LE TEMPS (Suisse)   2 juin 2001

 


Les mots jouent à cache-cache avec le jazz

"Hide and Seek", pièce de l'écrivain new-yorkais, a servi de livret
au musicien autrichien Michael Mantler.


Cela commence par un dialogue tronqué. Deux voix légères, celles de Robert  Wyatt et de Susi HyIdgaard, échangent des propos évanescents sur des  harmonies noires: "What did you say? / I can't remember / Maybe I didn't say  anything / Suit yourself / It makes no difference to me." (Qu'as-tu dit? / Je ne  m'en souviens pas / Peut-être n'ai-je rien dit / Comme tu veux / Cela ne fait  aucune différence pour moi.) Le texte de Paul Auster, tiré de la pièce Hide  and Seek  (Cache-cache), paru en 1997 dans le recueil d'écrits Hand to Mouth, est  une suite de conversations maladroites, de malentendus, d'ambitions  réprimées. Utilisés par le compositeur Michael Mantler dans un nouvel opus  intitulé, lui aussi, Hide and Seek, les mots d'Auster semblent avoir été écrits pour  cette musique tortueuse. Un opéra jazz majeur, où l'écriture, aux sens littéraire et  musical, a le premier rôle.

Depuis les années 70, Michael Mantler explore la relation entre texte et création  sonore. Né en 1943 à Vienne, le musicien participe à l'aventure du free jazz dés le  début de sa carrière. Trompettiste et compositeur, il vit longtemps aux Etats-Unis, se marie avec Carla Bley, prêtresse du swing affranchi dont l'opéra Escalator Over  The Hill en 1968, s'appuie sur un livret de Paul Haines. Michael Mantler est un  pionnier de cette avant-garde intellectuelle pour laquelle la frénésie improvisée  n'exclut pas la mise en scène, les structures et les rencontres avec l'écrit. Dans  son premier album No Answer, daté de 1973, le compositeur demande au  vocaliste Jack Bruce d'entonner, sur le mode de la psalmodie, des phrases de  Samuel Beckett. La musique, d'une violence psychédélique, frise parfois le rock  progressif. Rédigées comme des récitatifs apocalyptiques, les partitions se  soumettent à des textes où l'absurde est une voie d'expression.

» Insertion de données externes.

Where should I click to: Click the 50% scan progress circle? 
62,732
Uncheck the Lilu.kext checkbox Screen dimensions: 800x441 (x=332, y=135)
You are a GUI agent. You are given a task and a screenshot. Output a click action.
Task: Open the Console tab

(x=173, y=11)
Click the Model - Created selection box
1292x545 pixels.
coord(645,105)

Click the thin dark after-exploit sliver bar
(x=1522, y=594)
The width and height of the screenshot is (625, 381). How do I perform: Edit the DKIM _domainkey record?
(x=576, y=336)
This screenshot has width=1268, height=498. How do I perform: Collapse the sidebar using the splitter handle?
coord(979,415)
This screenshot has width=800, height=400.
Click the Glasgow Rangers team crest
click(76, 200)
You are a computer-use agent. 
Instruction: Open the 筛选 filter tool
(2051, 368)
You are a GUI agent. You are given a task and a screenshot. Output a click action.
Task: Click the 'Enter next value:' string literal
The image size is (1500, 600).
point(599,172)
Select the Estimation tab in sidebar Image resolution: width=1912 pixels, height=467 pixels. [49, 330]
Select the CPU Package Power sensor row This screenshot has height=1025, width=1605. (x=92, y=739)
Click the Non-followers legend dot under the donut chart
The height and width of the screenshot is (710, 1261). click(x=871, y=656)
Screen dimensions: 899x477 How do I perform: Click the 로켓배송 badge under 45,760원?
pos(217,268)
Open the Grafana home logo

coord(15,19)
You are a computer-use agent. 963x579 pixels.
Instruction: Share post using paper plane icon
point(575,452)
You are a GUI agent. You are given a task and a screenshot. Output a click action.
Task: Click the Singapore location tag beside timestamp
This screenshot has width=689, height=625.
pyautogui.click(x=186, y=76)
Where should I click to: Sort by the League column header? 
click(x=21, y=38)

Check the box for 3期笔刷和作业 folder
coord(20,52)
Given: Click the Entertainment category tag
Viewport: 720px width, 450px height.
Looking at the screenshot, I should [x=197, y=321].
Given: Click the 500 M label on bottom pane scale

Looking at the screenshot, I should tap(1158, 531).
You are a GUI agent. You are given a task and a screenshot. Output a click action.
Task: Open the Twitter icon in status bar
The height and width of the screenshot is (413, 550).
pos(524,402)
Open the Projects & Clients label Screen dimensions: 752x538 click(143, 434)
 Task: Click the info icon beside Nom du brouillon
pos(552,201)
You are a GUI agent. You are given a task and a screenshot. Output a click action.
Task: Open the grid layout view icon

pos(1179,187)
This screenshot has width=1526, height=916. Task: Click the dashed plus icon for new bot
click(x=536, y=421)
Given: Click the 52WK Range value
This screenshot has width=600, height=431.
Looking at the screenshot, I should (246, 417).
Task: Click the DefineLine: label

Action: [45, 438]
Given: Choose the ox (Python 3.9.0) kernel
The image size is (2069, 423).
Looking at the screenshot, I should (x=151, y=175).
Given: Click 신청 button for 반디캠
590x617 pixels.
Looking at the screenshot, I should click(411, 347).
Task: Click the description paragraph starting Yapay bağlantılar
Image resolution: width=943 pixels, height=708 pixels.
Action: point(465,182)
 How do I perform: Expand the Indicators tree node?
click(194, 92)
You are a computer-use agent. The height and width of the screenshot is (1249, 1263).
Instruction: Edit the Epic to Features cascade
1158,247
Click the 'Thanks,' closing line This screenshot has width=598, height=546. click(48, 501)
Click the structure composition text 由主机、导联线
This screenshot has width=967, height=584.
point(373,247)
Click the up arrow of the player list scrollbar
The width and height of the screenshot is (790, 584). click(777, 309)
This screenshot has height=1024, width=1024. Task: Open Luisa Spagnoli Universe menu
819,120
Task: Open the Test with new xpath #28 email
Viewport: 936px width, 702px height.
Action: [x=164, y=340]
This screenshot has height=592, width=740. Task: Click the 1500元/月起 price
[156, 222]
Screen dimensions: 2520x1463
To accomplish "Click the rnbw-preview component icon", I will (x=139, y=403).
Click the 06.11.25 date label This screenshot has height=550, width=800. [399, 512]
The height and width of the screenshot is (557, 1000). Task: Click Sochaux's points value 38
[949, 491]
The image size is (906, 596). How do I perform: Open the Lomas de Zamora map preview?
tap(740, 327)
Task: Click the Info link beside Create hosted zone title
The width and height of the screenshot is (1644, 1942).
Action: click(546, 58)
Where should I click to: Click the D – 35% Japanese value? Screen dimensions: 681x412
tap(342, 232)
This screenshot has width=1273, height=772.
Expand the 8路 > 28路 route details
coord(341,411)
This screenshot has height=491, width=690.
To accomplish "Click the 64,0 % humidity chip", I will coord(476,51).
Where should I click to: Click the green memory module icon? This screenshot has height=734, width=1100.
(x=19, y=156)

Pour Michael Mantler, le concept est né. Au long de son abondante production  discographique, il choisit des ouvrages de Harold Pinter, Edward Gorey, Ernst  Meister, Phillippe Soupault et Giuseppe Ungaretti. L'Autrichien, désormais installé  entre le Danemark et la France, opte toujours pour des écrits où les conflits sont  silencieux. Où les mots semblent manquer. En 1976, Michael Mantler enregistre  l'album Silence. Une adaptation d'une pièce homonyme, signé Pinter, sert de  trame à I'œuvre. Carla Bley et Robert Wyatt en sont les héros déchus. La pièce  n'est qu'une longue tentative éperdue de dialogue: "Will We Meet Tonight? / I don't  know / Come with me tonight / Where? / Anywhere. For a walk / I don't want to  walk." (Va-t-on se rencontrer ce soir? / Je ne sais pas / Viens avec moi ce soir? /  Où ? / N'importe où. Pour une promenade / Je ne veux pas me promener.)

Dialogues phatiques, les textes que Michael Mantler sélectionne semblent tous  jouer sur la même fibre. Et la voix de Robert Wyatt cisèle ces phrases  subliminales depuis une trentaine d'années. Ex-leader de Soft Machine,  songwriter lumineux, le chanteur a déjà collaboré avec Mantler pour six  enregistrements. Falsetto susurré, Wyatt dévoile dans Hide and Seek une voix  intacte, souvent éthérée. Correspondance parfaite avec la pièce d'Auster. En  réalité, Michael Mantler cherchait depuis longtemps à composer une musique  pour les textes de l'écrivain new-yorkais. "Lorsque je suis tombé sur Hide and  Seek, je me suis immédiatement attelé à écrire des partitions pour cette  pièce. Cela m'a semblé possible, parce que les mots avaient toutes les qualités  que je  cherche généralement dans la littérature: une clarté simple, la beauté du  langage,  une écriture un peu poétique sans qu'il s'agisse de poésie. J'ai choisi  des  passages de Hide and Seek qui permettent plusieurs interprétations  possibles."

"It's all just words" (Ce ne sont que des mots). Au fil du disque de Michael  Mantler, la phrase devient un leitmotiv, répété jusqu'à l'horreur. D'une manière  opératique, inspirée autant de Bartok que de Varèse, la composition sous-tend  un drame qui ne saurait être articulé. Hide and Seek, enregistré en grande  formation avec cordes et cuivres, est sans doute un des exemples contemporains  les plus aboutis du lien entre le son et l'écrit.